_How to complete this task_: Check each line of the listing below for the string "agent", and copy the ones that have it.

● ● ● ● ● ● ●

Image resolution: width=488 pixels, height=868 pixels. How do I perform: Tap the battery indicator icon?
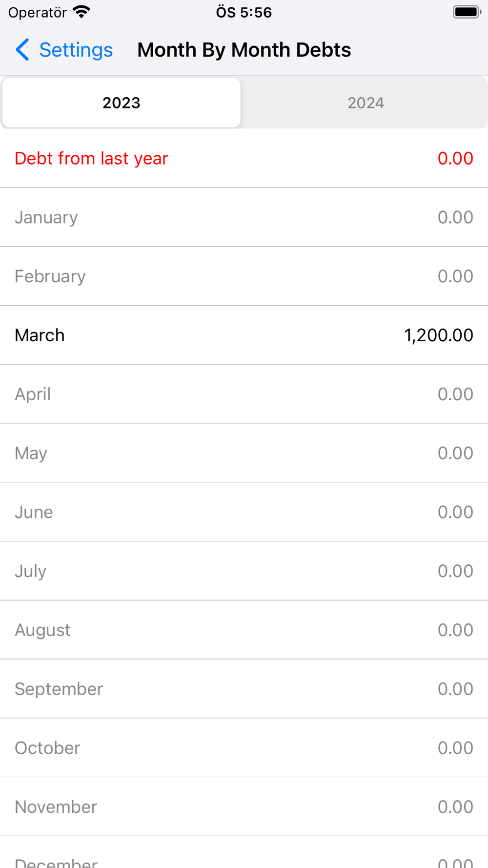467,12
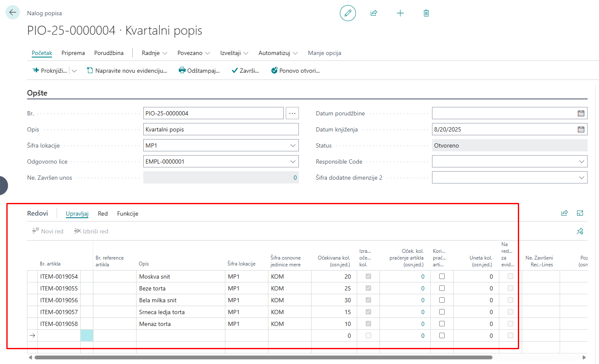
Task: Click the pencil edit icon
Action: (x=348, y=13)
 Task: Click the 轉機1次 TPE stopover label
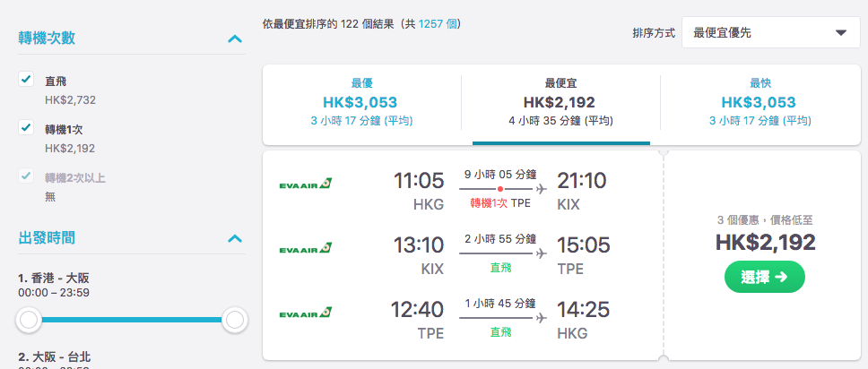tap(500, 203)
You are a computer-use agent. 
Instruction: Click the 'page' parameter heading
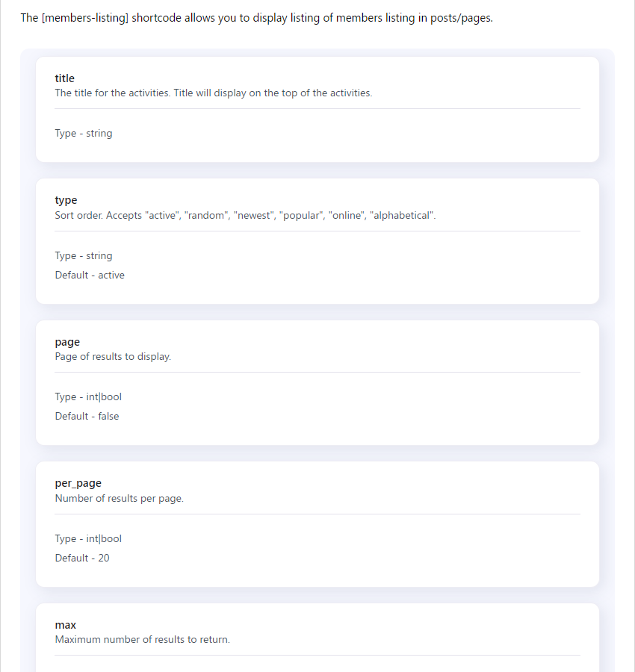point(67,342)
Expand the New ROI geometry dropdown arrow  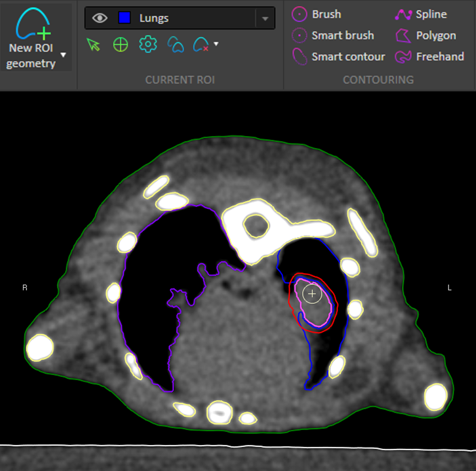[x=63, y=55]
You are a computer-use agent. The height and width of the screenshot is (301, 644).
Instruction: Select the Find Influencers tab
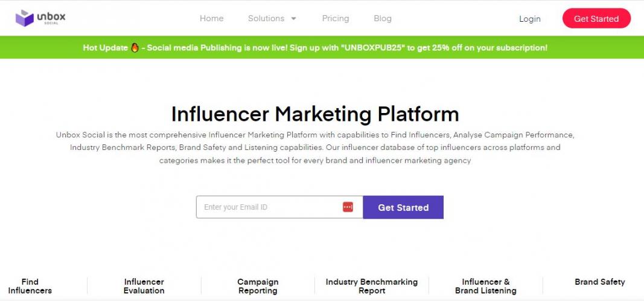pyautogui.click(x=30, y=286)
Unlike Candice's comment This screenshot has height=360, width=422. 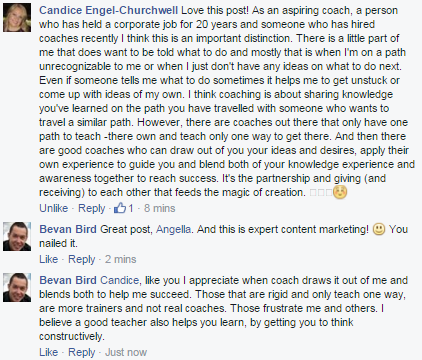[54, 208]
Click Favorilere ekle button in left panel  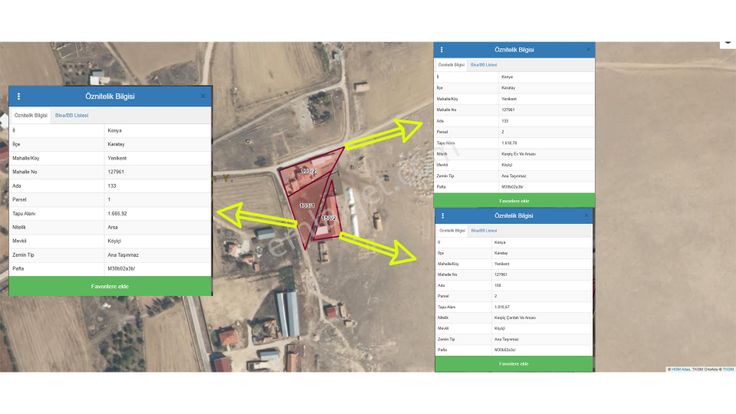110,286
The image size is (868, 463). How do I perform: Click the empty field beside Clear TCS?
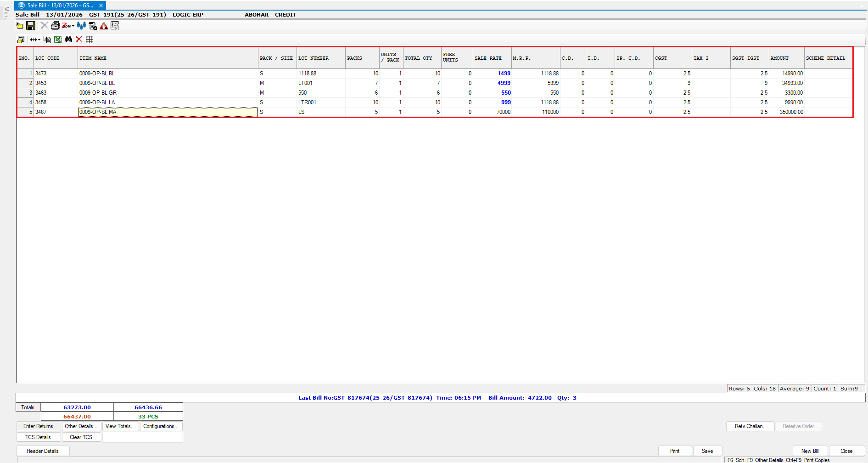142,437
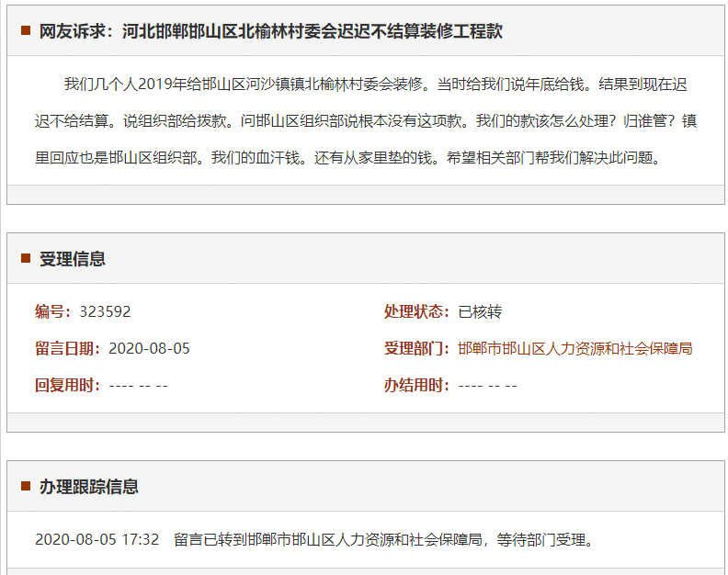This screenshot has height=575, width=728.
Task: Select the 已核转 status value
Action: 480,311
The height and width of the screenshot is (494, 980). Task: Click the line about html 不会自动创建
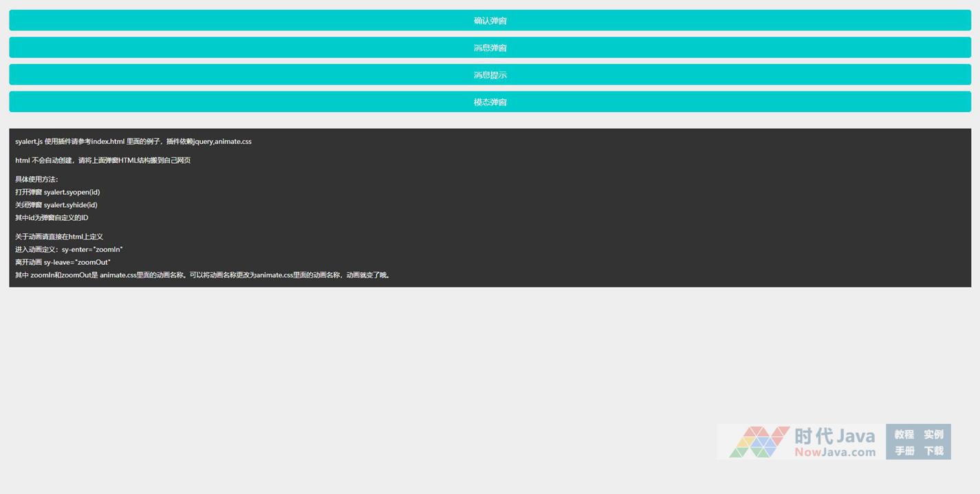point(102,160)
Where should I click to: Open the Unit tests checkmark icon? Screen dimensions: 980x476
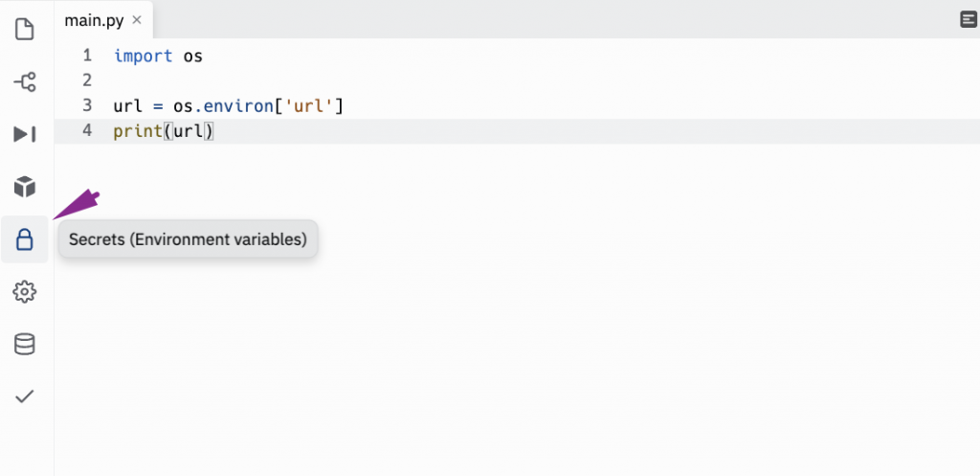[x=25, y=396]
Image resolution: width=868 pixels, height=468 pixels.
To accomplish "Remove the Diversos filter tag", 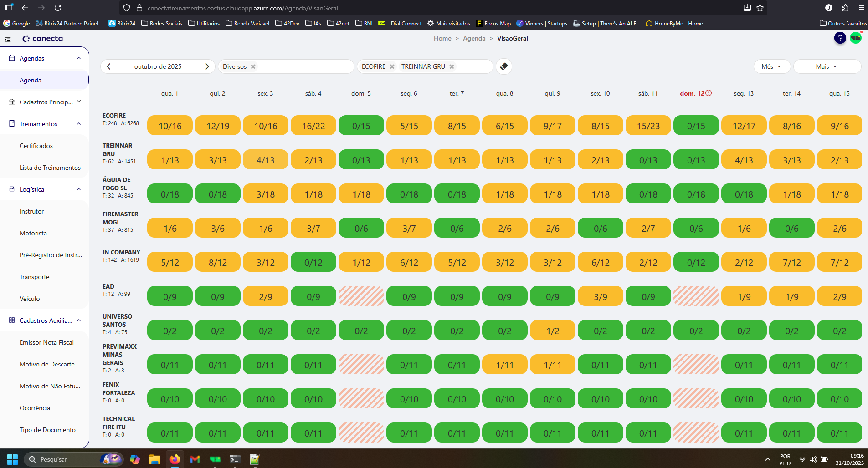I will (253, 66).
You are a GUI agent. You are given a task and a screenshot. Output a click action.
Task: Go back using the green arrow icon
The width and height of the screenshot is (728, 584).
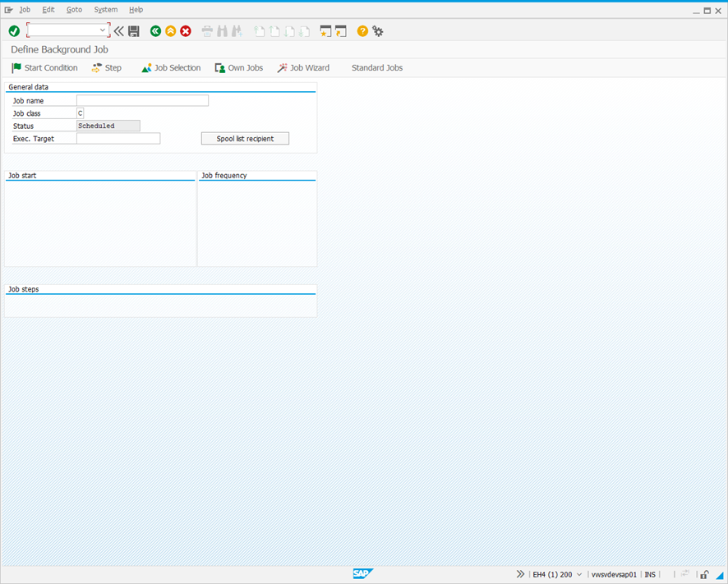coord(155,30)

● ● ● ● ● ● ●

_Response_:
You are a computer-use agent. 
You are a computer-use agent. The height and width of the screenshot is (301, 644).
You are a GUI agent. You are given a task and a screenshot. Output a click action.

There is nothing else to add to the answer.